╔══
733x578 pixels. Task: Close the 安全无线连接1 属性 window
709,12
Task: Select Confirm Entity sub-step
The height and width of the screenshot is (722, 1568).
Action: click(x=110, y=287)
╚══
╔══
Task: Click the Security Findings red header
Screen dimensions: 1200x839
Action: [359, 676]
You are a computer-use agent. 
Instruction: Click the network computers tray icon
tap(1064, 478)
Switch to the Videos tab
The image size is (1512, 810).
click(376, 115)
╚══
╔══
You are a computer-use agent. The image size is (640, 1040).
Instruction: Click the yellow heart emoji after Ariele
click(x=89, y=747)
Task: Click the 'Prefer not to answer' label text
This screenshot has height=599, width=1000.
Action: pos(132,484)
╚══
### EXERCISE BRIEF
Format the lines as a JSON list of strings, one per line and no blank lines, starting at the line that contains "733x578 pixels. Task: Close" and ending after the line that contains "Action: click(x=110, y=287)".

### THE REPLY
[
  "733x578 pixels. Task: Close the 安全无线连接1 属性 window",
  "709,12",
  "Task: Select Confirm Entity sub-step",
  "The height and width of the screenshot is (722, 1568).",
  "Action: click(x=110, y=287)"
]